With two telescopes in Hawaii, one in Chile and one in South Africa, ATLAS’ goal is to be aware for at least a few days before an asteroid comes uncomfortably close to Earth.

And now that we know that we can successfully knock an asteroid off course using rockets thanks to the recent DART mission, this advanced warning will be crucial.

2023 EY is classified as an Apollo NEO or Near-Earth object. This is the largest group of NEOs currently known, with 17,540 Apollo asteroids in February 2023.

Chart showing the position of 2023 EY at 00:00 UTC, Thursday, March 16. (NASA)

The Apollo asteroids are named after 1862 Apollo, an asteroid discovered by German astronomer Karl Reinmuth in the 1930s.

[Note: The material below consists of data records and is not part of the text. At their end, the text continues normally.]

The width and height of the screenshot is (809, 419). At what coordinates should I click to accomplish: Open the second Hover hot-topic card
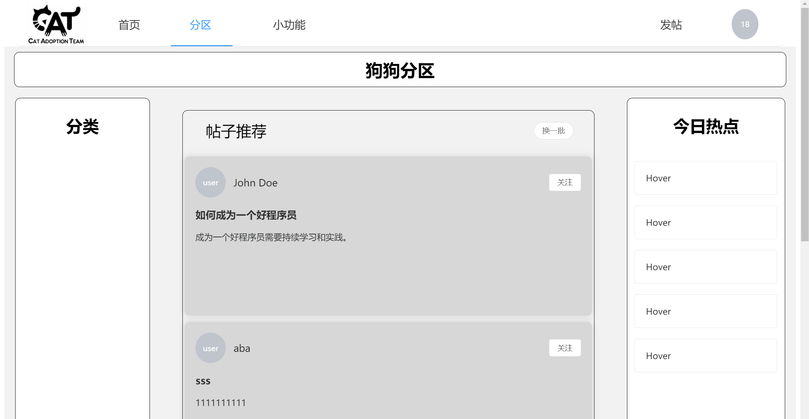pos(705,223)
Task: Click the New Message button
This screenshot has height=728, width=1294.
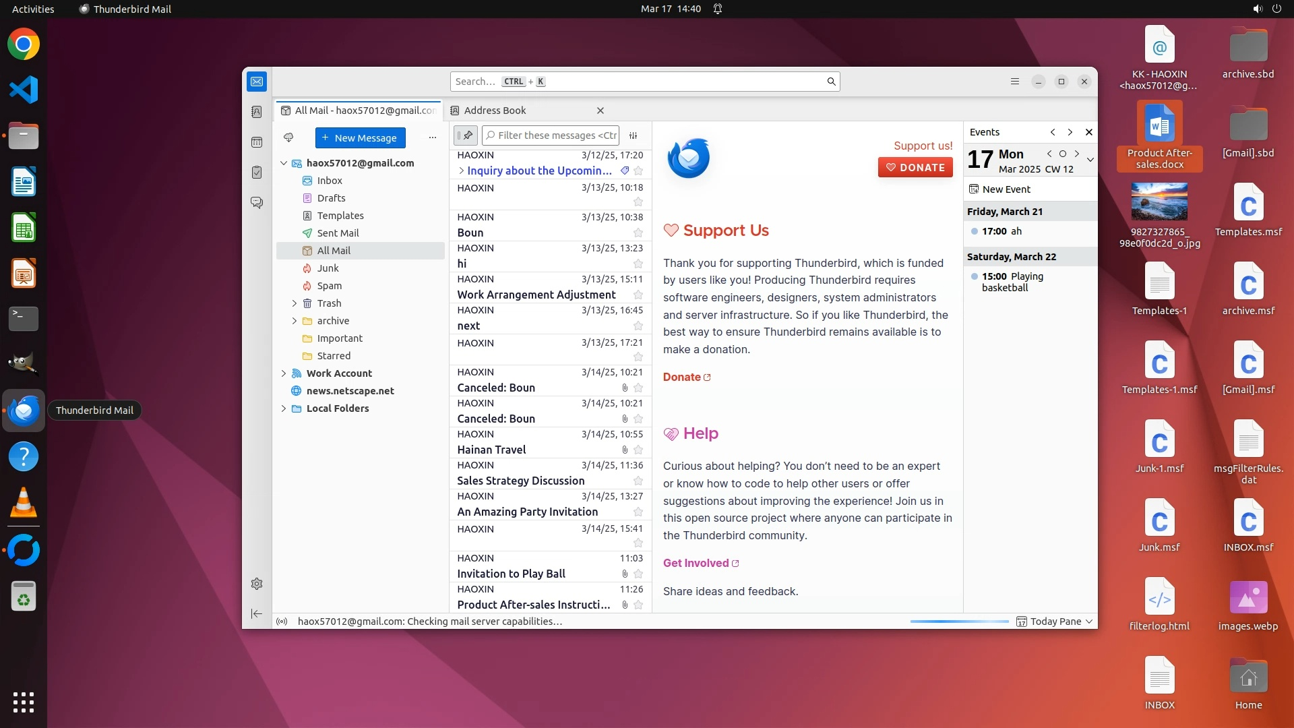Action: click(x=360, y=138)
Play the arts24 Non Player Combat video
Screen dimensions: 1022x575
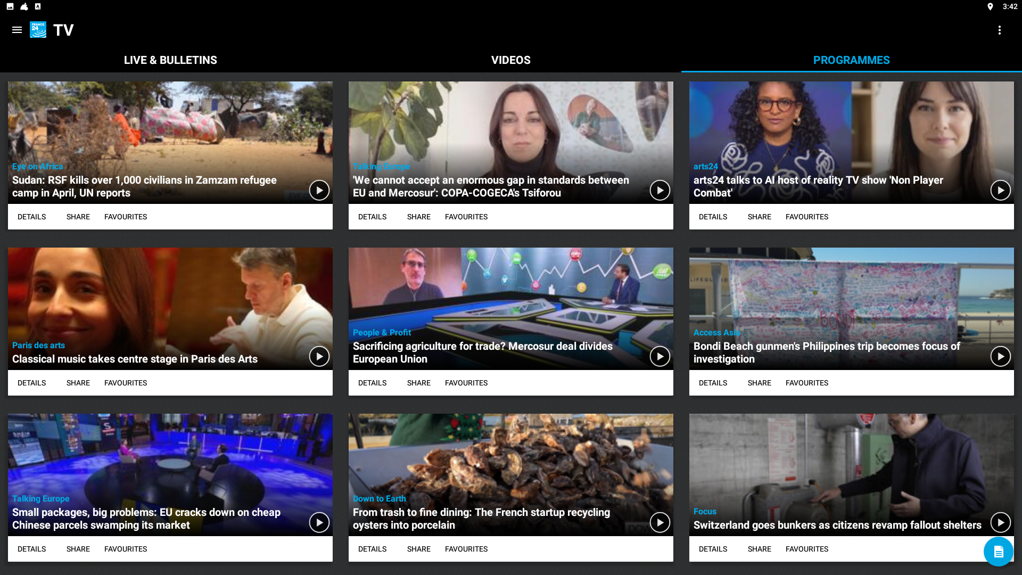pos(1000,190)
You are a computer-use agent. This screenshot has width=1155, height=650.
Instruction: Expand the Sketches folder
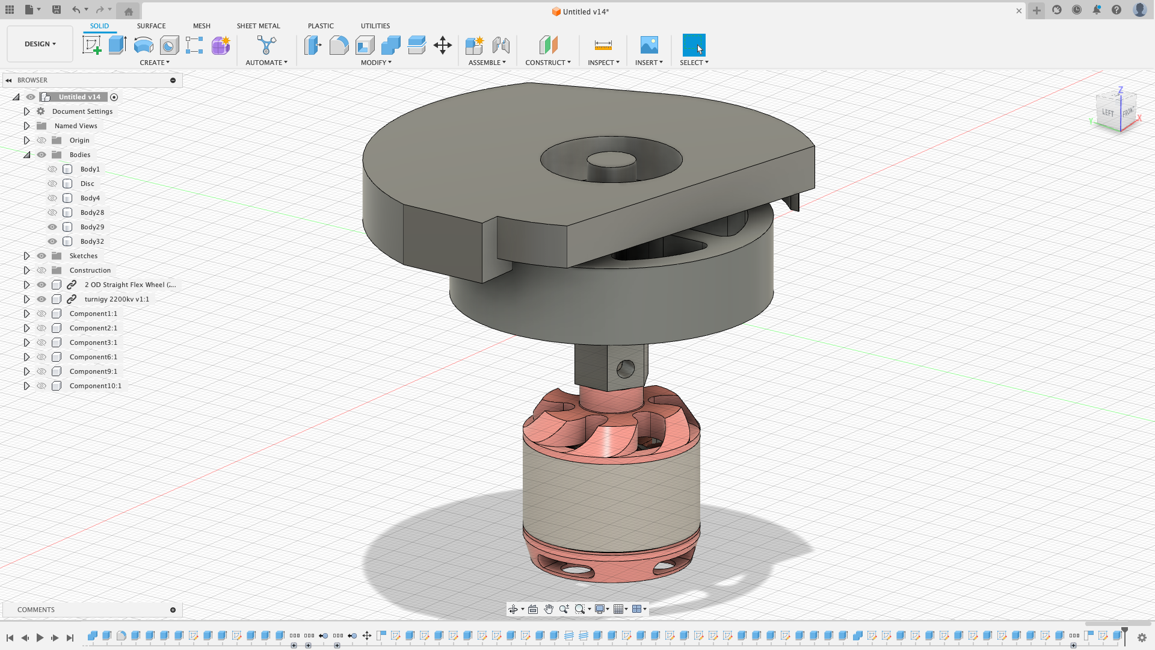tap(26, 256)
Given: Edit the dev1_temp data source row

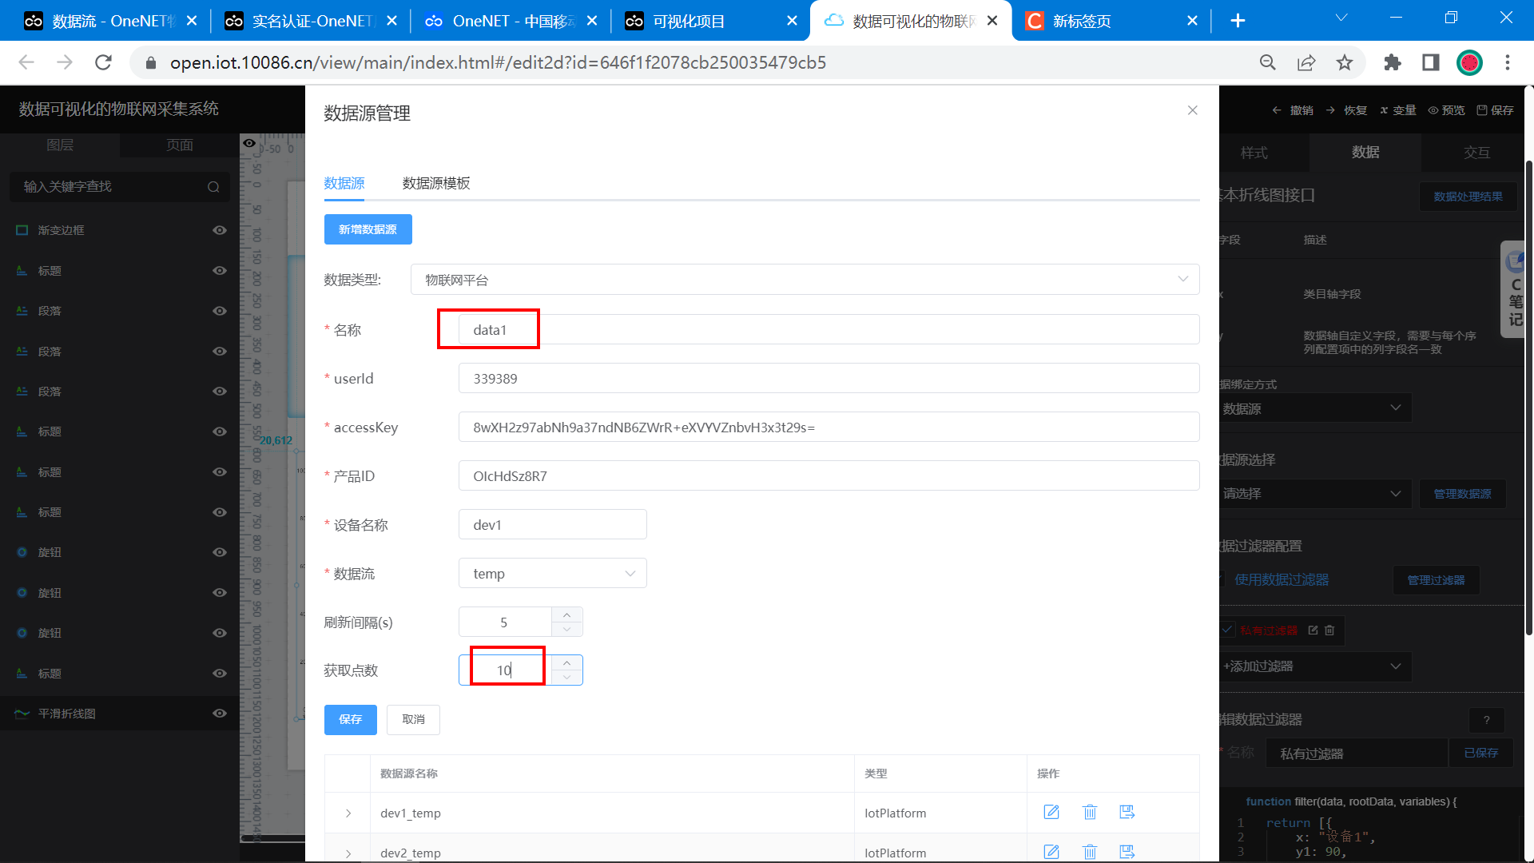Looking at the screenshot, I should click(x=1051, y=812).
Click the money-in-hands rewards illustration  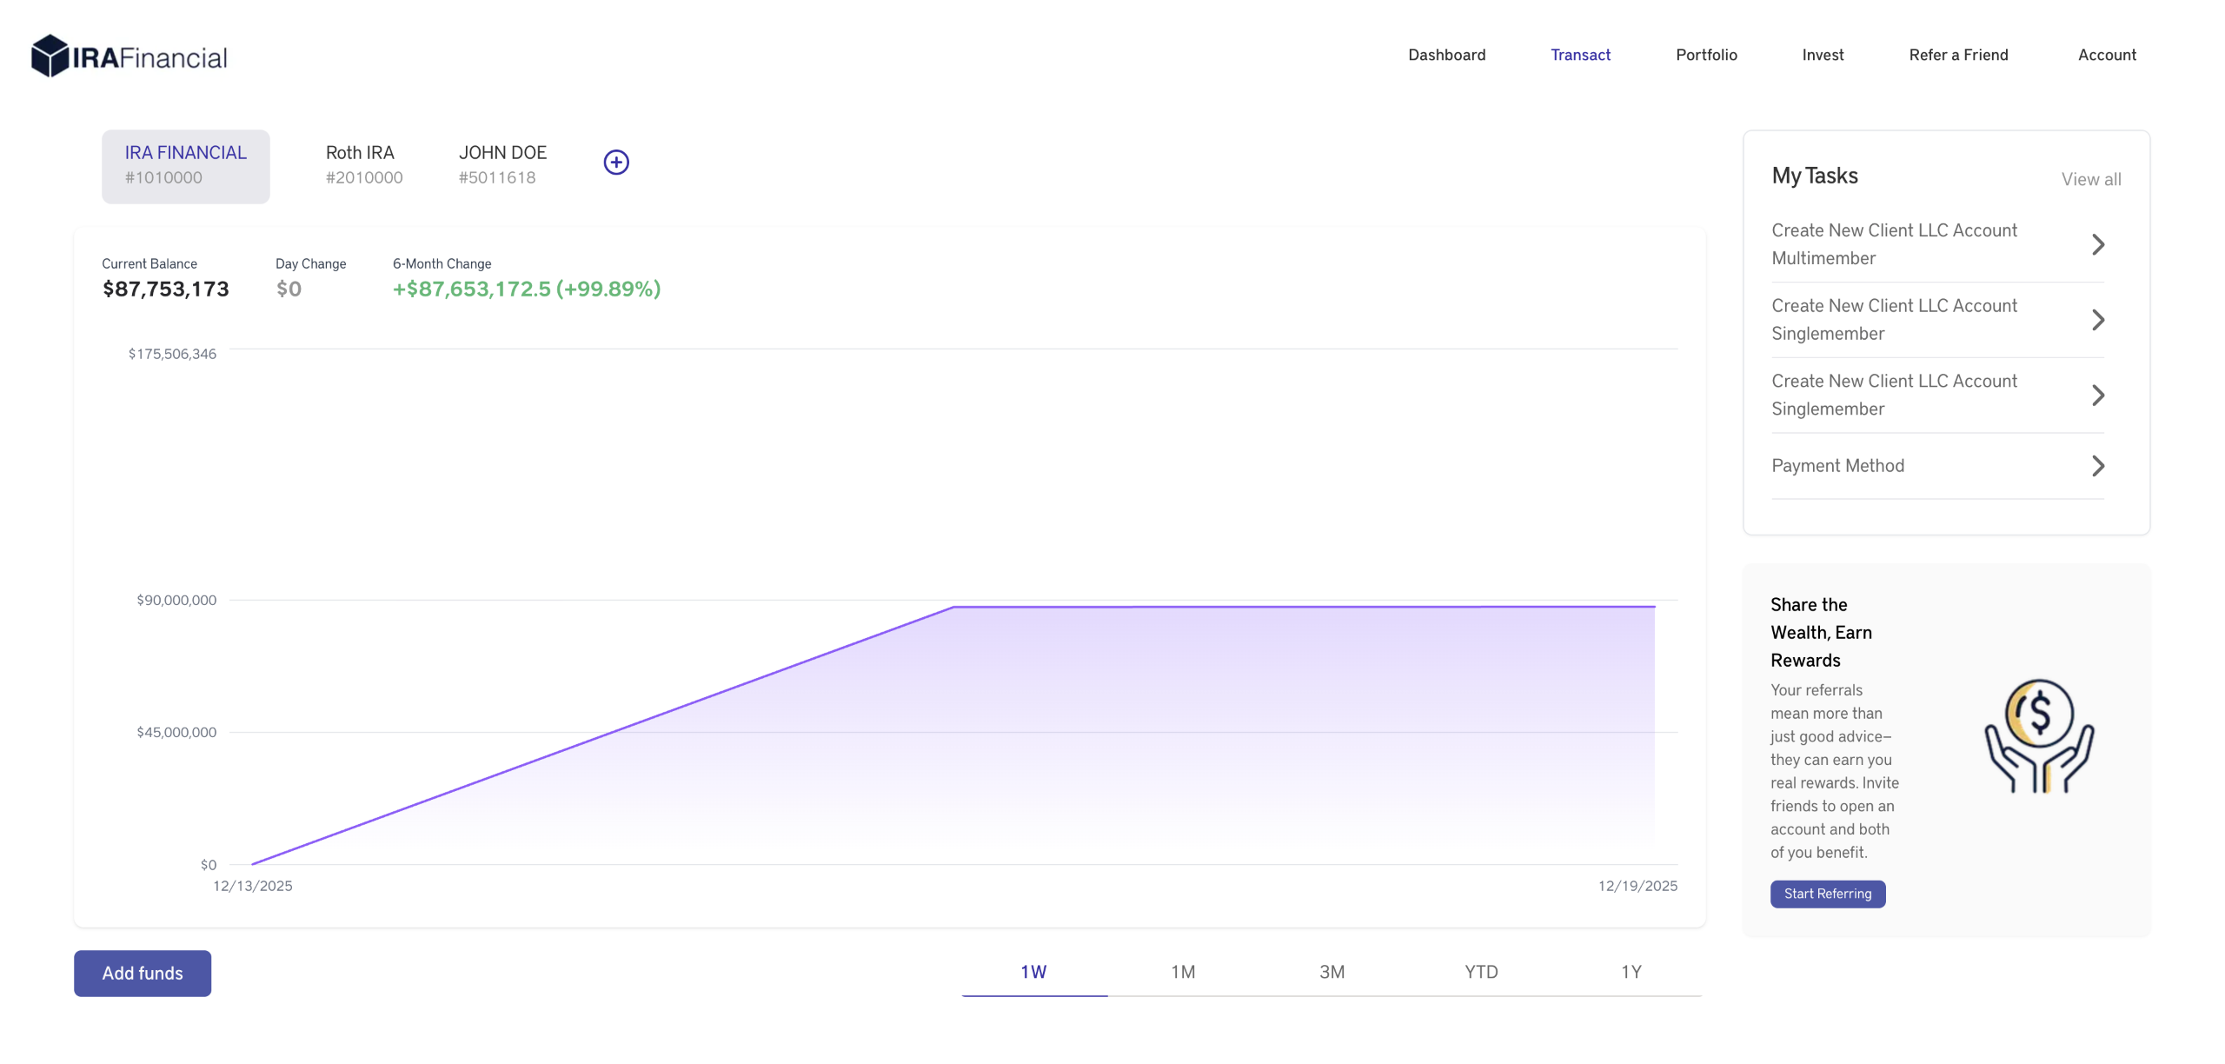(x=2038, y=735)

They all have orbits greater than Earth’s around the sun, but their paths cross those of Earth.

Nearly 2,000 of the Apollo asteroids have been identified as potentially dangerous asteroids, which sounds scary but basically means objects larger than about 150 meters that could come within 7.5 million kilometers (4.6 million miles) of Earth .

2023 EY is not in this size range, but is still on NASA’s Asteroid Watch Dashboard due to its close approach.

So don’t worry. Instead, take a moment to watch live as a large space rock comes close enough for us to swing as it continues its long journey around the sun.